On how isolation during coronavirus could help men and women understand their beauty commonalities
Yvette: I feel like this quarantine time may be somewhat of an equalizer for how, in my opinion, social media and society in general attacks women for loving makeup and loving beauty. And we're starting to see how men as well, though many might hide what they do to maintain themselves, they are also struggling. […] And in comparison to the way women get attacked for wanting to look nice, or get their nails done, or look pretty, [people say] “Oh, it’s wasteful, you spend money on this blah, blah, blah.” We're seeing that men do the same. But I think that this might bring a little bit of an equalizer in terms of, you can't really keep attacking us for wanting to feel good and look good as women. And I do think this is an interesting time to see how men are reacting to having to look at themselves and say, “Oh, yeah, I actually need my barber.”

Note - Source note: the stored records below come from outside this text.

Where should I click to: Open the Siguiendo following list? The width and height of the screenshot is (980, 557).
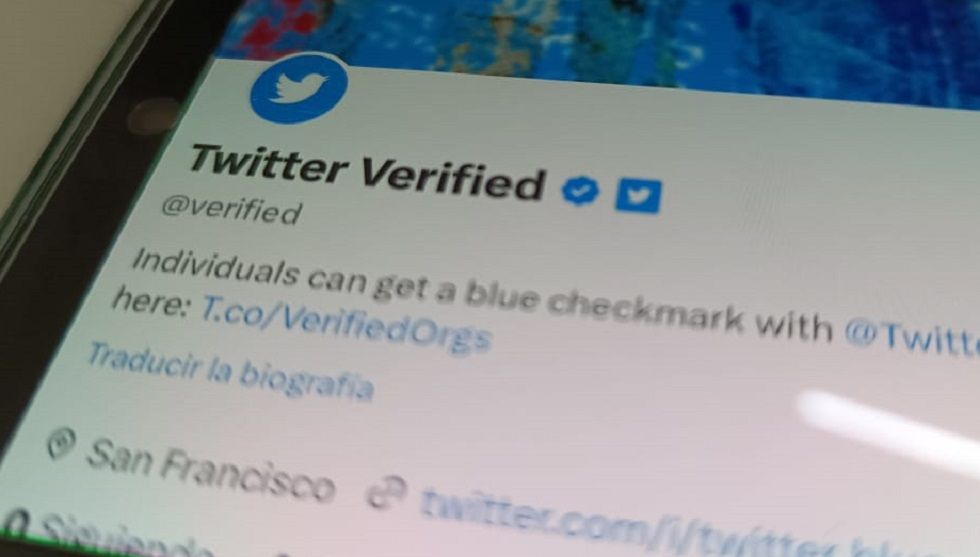coord(125,536)
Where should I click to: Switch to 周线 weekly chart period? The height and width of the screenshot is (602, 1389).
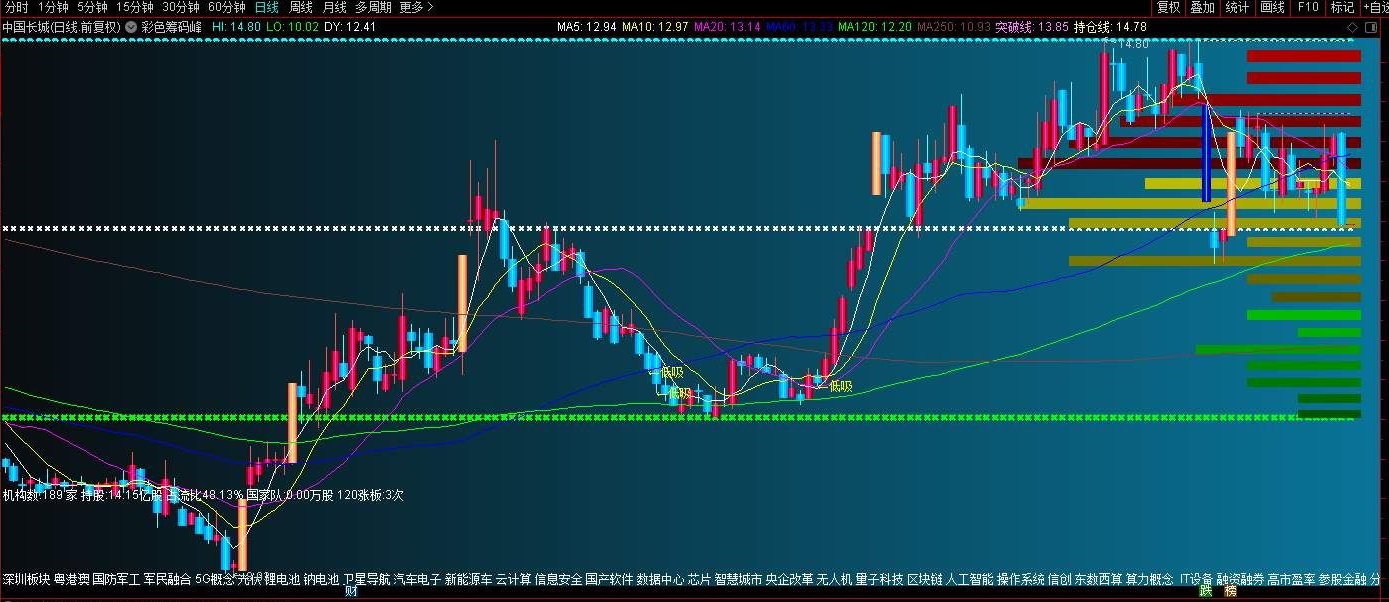coord(301,7)
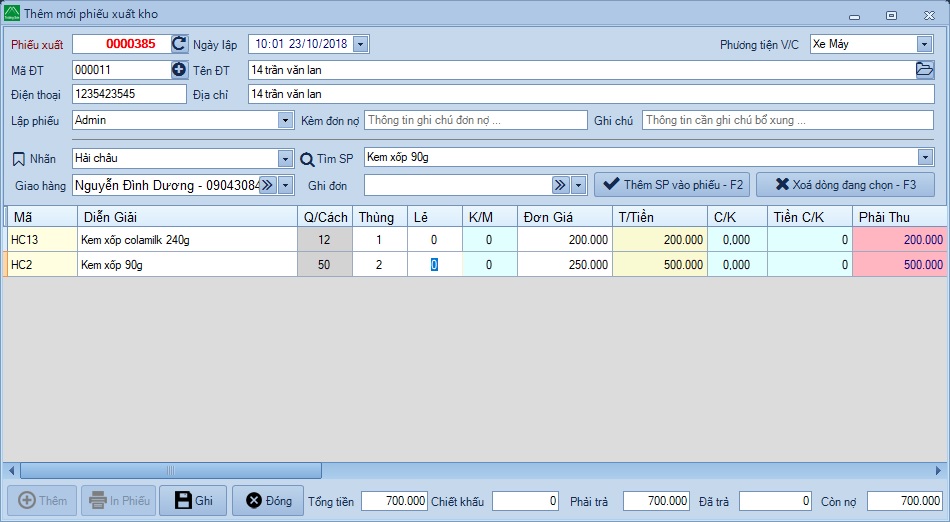Click the Diễn Giải column header
Viewport: 950px width, 522px height.
coord(187,217)
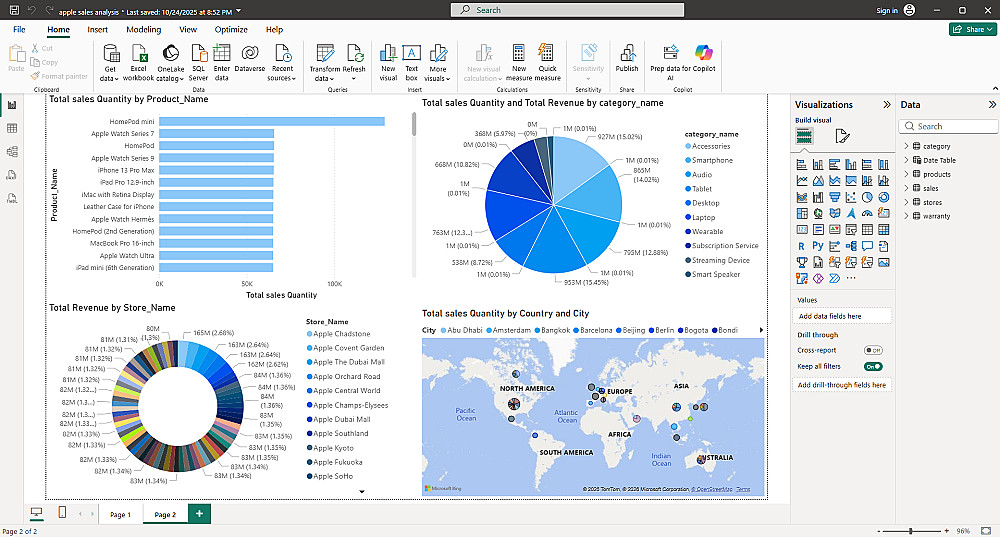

On how the beauty industry will change after coronavirus
Yvette: I think that we might have more of just like a slow-to-grow process in terms of getting back to those beauty service touchpoints. I don't think it's going to be eradicated completely; I just think that’s it’s just going to be different. I do think the jobs will be slower, unfortunately. I will say, though, that I feel like a lot of people will — women in particular — run back, when we can, to those beauty touchpoints. Because that's a part of the process, that’s a part of the journey – walking into a Sephora and the fragrance hits you, and you’re like, “Oh, my gosh.” You know, that people miss that. So, I do think that jobs might be fewer, but I don't think it's gonna be gone forever, because people want that.